- EXERCISE DETAILS: From the first record below to the last, retype each one exactly.

Stored records:

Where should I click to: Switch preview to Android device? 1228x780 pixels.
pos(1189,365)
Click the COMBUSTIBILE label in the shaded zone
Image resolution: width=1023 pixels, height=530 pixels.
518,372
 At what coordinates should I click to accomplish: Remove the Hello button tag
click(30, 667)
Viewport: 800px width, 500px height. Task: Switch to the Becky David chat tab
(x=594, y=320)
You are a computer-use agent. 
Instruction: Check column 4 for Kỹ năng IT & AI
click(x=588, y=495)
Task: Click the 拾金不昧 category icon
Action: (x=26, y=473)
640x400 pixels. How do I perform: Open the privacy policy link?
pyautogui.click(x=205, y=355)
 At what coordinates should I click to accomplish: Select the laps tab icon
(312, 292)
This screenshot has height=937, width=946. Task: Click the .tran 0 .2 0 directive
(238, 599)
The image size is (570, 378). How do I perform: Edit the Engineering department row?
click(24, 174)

- TASK RESULT:
Where should I click to: Switch preview to Android device? 1228x780 pixels.
pos(1189,365)
Click the COMBUSTIBILE label in the shaded zone
Image resolution: width=1023 pixels, height=530 pixels.
518,372
 At what coordinates should I click to accomplish: Remove the Hello button tag
click(30, 667)
Viewport: 800px width, 500px height. Task: Switch to the Becky David chat tab
(x=594, y=320)
You are a computer-use agent. 
Instruction: Check column 4 for Kỹ năng IT & AI
click(x=588, y=495)
Task: Click the 拾金不昧 category icon
Action: (x=26, y=473)
640x400 pixels. How do I perform: Open the privacy policy link?
pyautogui.click(x=205, y=355)
 At what coordinates should I click to accomplish: Select the laps tab icon
(312, 292)
This screenshot has height=937, width=946. Task: Click the .tran 0 .2 0 directive
(238, 599)
The image size is (570, 378). How do I perform: Edit the Engineering department row?
click(24, 174)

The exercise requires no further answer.